Holm C, Mayr M, Höfter E, Ninkovic M

Department of Plastic, Reconstructive and Hand Surgery, Burn Centre, Klinikum Bogenhausen, Technical University Munich, Englschalkingerstraße 77, 81925 Munich, Germany.

Following the TRAM and the DIEP the SIEA flap is the next logical step to reduce the donor site morbidity in autologous breast reconstruction. The vascular axis of the SIEA flap, however, is completely different from the deep epigastric pedicle, on which previous lower abdominal flaps were based. Therefore, a mapping of the vascular territory, which can be reliably harvested on this pedicle, seems mandatory before this new technique can become established. AIM: To chart the angiosome of the superficial inferior epigastric artery with regard to breast reconstruction and to evaluate the random extension of the vascular territory, which can be reliably raised on this pedicle.

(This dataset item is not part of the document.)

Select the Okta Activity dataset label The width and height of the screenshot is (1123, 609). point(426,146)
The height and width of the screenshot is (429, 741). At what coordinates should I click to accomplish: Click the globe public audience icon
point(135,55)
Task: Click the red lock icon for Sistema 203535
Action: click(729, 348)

STUDY DESIGN: Clinical, prospective study in a university-affiliated department of plastic surgery. PATIENTS: Ten patients undergoing autologous breast reconstruction with the superficial inferior epigastric perforator flap and five patients undergoing aesthetic abdominoplasty with isolation of the abdominal flap on the superficial epigastric vessels. MATERIAL AND METHODS: After isolation of the abdominal panniculus on a single superficial inferior epigastric artery pedicle, the flap was divided in the four conventional zones according to Hartrampf. Perfusion in each of the four zones was measured on the table using the technique of dynamic laser-fluorescence videoangiography. RESULTS: Perfusion of Hartrampf Zone III occurred first (25s post-injection) and the perfusion index amounted median 89% of reference. Perfusion of Zone I occurred median 5s later and the relative perfusion was 80%. Perfusion of the contralateral zones II and IV was dramatically reduced to 8% and zero, respectively, and this reduction was statistically significant (p<0.0001). CONCLUSION: The true angiosome of the superficial epigastric artery is located laterally on the ipsilateral hemiabdomen. Its random extension is unreliable and ranges most frequently only to the midline. Based on the results of this study, survival of the skin and subcutaneous fat taken laterally to the border of the contralateral rectus sheath seems questionable. Therefore, the versatility of the SIEA flap for autologous breast reconstruction seems limited when compared with the conventional methods based on the deep inferior epigastric system.

Published 9 July 2007 in J Plast Reconstr Aesthet Surg, 60(8): 946-951.